# low carb snacks



## hopingandwinning (Nov 27, 2017)

So although I'm not a diabetic, due to my risk factors (immediate family and ethnic factor) I am far more aware of what I eat than before and have decided to reduce my carb intake.
For ages, I simply assumed that if I didn't take sugary items (chocolate, biscuits, candy etc.) then that was fine. What I didn't realise is that your carb intake matters as well. I have been eating jasmine white rice, white pasta etc. for years without really realising these are full of carbs (maybe I knew but just didn't assume it was that bad because they're not sweet, per se).

Anyway I have some questions about the following snack items which I currently have but look to increase as they are low in carbs -
*Green tea / Black tea and other herbal* - as mentioned before have zero effect on blood sugar and have other health benefits.
*Coffee with a small dash of milk* - are there some coffees which are higher in carbs?
*Popcorn* - my favourite snack! However I have noticed some types have more carbs?
*Nuts - Almonds* - smoked or plain? *Pistachios* - love these but can be high in carbs?
*Wholewheat / wholegrain salt/pepper biscuits* - these are great but how many would you limit yourself to? Ones I'm having are around 11g of carb each biscuit

Any other low carb, reasonably tasty snack items you would recommend?   I'm just learning that many of you go through a day having no more than 70g of carbs, some of you have as little as 20-30g! To me, that seems unreal! So are there are foods that have almost zero carbs or something?  I mean, what do you eat to keep your level below 20g!?


----------



## HOBIE (Nov 27, 2017)

I adore Seafood. Very few carbs in Mussels, Prawns, Crab or oily Fish. Enjoy


----------



## khskel (Nov 27, 2017)

Coffee with a dash of milk is virtually carb free although some people find the caffeine raises their levels. 
Cheese is a good carb free snack as is most meat. A few nuts such as walnuts would be ok too.


----------



## Robin (Nov 28, 2017)

I would be miserable without chocolate, so I eat a couple of squares of 85% or 90% dark every day. An acquired taste, but very low in carbs.


----------



## Vince_UK (Nov 28, 2017)

HOBIE said:


> I adore Seafood. Very few carbs in Mussels, Prawns, Crab or oily Fish. Enjoy


Snap Hobie Could eat it all day  every day.


----------



## Browser (Nov 28, 2017)

I really miss potato crisps but I can tolerate Quavers. 10 carbs per packet and fortunately easy on the old BG for me. Olives if you like them are good to snack on.


----------



## HOBIE (Nov 28, 2017)

Browser said:


> I really miss potato crisps but I can tolerate Quavers. 10 carbs per packet and fortunately easy on the old BG for me. Olives if you like them are good to snack on.


Seaweed Crisps are very low in carbs Browser.


----------



## Browser (Nov 28, 2017)

Robin said:


> I would be miserable without chocolate, so I eat a couple of squares of 85% or 90% dark every day. An acquired taste, but very low in carbs.



Same here. Lindt 90% is lovely but quite costly at over £2. Aldi’s Moser-Roth 85% is very nice and quite good value at around £1.35. I’ve also tried Tesco’s 85% Ivory Coast and Equadorian which is not quite as nice but great value at £1. This dark chocolate is lovely with a good cup of coffee.


----------



## Browser (Nov 28, 2017)

HOBIE said:


> Seaweed Crisps are very low in carbs Browser.
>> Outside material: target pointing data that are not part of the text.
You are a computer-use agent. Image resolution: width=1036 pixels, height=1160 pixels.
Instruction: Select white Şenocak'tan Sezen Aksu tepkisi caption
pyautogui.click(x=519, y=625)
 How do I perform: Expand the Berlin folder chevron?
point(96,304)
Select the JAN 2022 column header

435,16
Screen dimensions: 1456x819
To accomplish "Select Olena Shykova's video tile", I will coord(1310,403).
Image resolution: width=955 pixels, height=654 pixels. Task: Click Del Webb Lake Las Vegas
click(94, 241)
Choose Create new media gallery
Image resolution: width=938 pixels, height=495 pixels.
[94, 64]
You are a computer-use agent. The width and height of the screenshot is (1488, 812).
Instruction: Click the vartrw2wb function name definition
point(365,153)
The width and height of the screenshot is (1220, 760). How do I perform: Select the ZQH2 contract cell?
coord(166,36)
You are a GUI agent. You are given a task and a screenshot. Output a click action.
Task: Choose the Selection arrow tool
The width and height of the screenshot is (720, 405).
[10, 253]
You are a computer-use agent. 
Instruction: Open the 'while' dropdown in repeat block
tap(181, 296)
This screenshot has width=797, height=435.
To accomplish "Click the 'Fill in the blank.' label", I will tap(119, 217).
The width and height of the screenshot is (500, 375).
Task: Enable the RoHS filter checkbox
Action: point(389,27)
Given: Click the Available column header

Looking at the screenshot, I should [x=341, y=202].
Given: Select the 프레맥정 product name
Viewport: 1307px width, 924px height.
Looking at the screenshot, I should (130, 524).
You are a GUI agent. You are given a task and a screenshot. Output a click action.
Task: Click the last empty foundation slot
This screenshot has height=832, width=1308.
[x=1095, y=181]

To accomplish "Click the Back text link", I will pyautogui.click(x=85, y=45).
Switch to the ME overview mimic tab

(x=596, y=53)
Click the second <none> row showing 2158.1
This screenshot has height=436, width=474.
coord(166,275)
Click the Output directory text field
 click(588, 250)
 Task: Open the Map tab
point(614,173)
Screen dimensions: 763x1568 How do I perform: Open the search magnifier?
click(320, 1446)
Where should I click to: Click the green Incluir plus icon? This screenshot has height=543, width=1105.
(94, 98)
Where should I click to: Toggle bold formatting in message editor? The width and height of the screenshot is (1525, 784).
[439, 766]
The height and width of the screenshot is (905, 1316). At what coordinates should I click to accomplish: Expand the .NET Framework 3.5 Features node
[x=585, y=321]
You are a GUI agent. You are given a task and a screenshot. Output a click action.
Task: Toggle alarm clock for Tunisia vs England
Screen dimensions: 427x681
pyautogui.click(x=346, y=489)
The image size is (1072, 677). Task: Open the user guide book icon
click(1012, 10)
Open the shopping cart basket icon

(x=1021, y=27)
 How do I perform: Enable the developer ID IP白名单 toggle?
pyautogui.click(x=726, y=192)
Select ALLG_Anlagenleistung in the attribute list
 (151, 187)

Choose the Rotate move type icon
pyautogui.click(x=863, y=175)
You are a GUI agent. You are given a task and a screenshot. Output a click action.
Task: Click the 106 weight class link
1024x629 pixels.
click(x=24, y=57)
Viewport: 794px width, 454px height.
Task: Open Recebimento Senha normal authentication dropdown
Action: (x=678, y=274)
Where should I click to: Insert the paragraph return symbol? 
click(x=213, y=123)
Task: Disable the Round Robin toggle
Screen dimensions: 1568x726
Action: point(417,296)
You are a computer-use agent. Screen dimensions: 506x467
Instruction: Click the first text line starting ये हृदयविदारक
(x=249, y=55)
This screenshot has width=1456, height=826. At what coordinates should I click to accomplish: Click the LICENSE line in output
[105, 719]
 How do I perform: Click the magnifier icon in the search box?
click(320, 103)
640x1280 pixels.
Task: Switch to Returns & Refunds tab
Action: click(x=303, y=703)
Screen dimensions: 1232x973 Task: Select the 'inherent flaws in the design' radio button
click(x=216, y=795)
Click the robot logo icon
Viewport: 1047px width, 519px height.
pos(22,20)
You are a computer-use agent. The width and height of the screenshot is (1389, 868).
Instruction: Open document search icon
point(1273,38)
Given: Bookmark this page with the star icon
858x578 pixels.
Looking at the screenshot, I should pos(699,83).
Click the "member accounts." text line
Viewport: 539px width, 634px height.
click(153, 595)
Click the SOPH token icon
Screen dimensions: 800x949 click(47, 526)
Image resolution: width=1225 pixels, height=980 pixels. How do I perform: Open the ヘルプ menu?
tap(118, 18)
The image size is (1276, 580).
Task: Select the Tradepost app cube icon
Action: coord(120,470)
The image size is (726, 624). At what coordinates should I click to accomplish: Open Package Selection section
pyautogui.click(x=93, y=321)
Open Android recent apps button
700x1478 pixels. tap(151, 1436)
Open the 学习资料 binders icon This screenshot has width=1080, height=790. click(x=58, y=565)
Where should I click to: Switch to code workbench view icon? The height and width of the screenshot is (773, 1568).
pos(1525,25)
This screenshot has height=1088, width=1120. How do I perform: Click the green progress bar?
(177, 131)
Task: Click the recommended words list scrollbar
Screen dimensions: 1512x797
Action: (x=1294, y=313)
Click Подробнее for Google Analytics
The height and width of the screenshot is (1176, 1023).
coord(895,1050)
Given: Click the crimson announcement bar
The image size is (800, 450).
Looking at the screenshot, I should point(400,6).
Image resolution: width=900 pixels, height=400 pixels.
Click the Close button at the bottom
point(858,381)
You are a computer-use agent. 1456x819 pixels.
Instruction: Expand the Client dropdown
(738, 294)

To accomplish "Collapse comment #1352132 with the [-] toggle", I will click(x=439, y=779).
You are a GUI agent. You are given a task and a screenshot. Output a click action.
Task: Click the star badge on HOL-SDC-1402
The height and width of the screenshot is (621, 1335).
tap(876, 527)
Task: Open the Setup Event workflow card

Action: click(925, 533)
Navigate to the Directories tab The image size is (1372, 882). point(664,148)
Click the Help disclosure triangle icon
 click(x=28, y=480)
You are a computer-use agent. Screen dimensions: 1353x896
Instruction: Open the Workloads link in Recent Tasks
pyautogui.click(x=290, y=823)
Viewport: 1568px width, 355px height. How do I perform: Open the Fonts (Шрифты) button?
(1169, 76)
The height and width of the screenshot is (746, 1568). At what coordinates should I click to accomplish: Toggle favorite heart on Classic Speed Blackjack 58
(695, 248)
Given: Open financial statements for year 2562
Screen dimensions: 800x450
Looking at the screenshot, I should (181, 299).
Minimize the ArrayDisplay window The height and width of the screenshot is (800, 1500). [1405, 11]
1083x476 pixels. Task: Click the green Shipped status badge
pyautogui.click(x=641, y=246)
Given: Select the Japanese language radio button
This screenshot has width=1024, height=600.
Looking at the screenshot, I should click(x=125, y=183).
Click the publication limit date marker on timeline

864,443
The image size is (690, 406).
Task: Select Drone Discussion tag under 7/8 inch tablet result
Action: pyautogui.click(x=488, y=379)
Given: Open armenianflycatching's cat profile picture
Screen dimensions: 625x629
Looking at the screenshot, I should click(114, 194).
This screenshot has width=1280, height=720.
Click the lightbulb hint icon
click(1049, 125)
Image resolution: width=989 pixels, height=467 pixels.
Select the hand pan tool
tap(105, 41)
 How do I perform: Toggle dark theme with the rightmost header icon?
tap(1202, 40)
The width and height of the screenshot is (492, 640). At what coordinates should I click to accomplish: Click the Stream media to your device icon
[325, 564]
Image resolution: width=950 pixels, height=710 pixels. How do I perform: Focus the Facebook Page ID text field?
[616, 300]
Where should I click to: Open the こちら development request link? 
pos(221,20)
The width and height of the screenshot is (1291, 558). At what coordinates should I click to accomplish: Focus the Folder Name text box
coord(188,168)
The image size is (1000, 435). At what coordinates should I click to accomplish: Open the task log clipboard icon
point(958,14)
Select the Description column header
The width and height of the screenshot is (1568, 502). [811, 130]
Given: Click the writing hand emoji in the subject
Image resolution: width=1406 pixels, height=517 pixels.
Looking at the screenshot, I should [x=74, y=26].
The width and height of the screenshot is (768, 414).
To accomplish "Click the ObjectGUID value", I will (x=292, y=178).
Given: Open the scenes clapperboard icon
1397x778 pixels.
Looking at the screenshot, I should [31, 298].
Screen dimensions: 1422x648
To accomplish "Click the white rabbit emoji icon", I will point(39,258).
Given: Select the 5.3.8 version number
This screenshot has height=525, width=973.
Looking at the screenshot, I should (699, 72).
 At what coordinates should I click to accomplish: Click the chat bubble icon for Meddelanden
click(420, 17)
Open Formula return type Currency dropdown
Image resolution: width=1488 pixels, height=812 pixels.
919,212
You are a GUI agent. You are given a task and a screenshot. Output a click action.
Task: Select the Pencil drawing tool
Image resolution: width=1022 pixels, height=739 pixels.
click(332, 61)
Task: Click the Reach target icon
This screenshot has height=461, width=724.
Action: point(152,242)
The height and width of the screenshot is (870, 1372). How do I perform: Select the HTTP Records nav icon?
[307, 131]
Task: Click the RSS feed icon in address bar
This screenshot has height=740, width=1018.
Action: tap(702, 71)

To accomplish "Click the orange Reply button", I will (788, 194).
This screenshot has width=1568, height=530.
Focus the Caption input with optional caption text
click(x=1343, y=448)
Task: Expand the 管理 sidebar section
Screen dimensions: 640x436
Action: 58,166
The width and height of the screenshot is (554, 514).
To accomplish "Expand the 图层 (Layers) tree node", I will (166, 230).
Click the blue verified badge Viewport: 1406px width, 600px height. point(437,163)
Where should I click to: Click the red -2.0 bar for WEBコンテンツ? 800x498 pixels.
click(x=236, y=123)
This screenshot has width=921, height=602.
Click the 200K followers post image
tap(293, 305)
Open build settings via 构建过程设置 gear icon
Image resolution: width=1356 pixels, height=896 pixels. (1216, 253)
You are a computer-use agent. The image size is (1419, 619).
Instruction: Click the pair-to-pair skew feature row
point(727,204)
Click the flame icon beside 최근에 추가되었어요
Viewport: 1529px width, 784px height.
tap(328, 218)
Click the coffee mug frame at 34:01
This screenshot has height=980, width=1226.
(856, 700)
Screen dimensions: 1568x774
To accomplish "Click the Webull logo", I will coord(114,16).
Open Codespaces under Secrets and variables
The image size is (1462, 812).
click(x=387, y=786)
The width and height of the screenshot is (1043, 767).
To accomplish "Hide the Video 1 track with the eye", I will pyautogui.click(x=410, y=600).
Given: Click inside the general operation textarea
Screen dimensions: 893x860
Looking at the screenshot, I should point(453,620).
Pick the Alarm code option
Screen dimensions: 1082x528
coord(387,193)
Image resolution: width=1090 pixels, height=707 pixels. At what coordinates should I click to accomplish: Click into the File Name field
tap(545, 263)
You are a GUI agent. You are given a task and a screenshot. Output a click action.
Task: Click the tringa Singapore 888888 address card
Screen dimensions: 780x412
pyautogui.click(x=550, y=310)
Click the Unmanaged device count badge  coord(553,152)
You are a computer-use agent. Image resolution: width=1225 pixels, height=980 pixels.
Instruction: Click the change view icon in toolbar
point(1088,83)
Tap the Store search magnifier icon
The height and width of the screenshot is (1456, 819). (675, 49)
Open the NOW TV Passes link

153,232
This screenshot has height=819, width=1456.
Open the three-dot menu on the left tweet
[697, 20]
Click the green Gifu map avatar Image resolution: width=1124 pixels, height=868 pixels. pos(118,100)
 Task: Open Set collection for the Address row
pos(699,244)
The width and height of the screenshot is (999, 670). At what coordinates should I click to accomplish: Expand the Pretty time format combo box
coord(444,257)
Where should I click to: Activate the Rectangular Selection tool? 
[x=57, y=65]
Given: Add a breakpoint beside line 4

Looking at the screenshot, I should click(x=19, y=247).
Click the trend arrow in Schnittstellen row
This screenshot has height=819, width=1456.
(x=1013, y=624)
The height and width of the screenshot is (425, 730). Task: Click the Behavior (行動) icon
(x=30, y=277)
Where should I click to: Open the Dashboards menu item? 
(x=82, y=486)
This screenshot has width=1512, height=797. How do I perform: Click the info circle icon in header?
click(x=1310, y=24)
I’ve tried Seaweed thins and while they tasted quite nice, I found them a bit light and unfulfilling. I think I’ll have a search for other seaweed products.


----------



## Grogg1 (Nov 28, 2017)

I try to eat low carb, I say try but as I''m not a huge fan of meat and my daughter is vegan it's hard to avoid carbs.  I do find that any homemade meal that includes carbs is much kinder on my blood sugar than a ready meal that might say on packaging it's lowish carb - say a prepacked  curry (no rice) that says about 35g per serving - I would expect to be about 8 after eating.  A homemade curry or even a restaurant made one I will be in low 7s.  Might not sound much of a difference but I try to keep my BG steady with not too many peaks.  

Saying that today only lunch available that I would eat was vegetable lasagne, which was freshly made in house, and 2 hours later 9.9!!  I was not happy as I hadn't even eaten all the lasagne sheets.  However 2 hours later after an hour of Pilates back down to 4.9.  I don't like to rollercoaster too much.

I snack on peanuts, I like peanuts, their carb is not too high and they don't impact my BG.  I like olives and cheese too and have recently discovered smoked diary free cheese which is a bit higher in carbs but I like it has no diary.

I work in an office where there is always a tin of chocolates.  I know I can eat one so I do but I know it can just be one!!  Today's treat was fudge!!

I only drink water, tea and wine - all okay on my BG.


----------



## Beck S (Dec 4, 2017)

Browser said:


> I really miss potato crisps but I can tolerate Quavers. 10 carbs per packet and fortunately easy on the old BG for me. Olives if you like them are good to snack on.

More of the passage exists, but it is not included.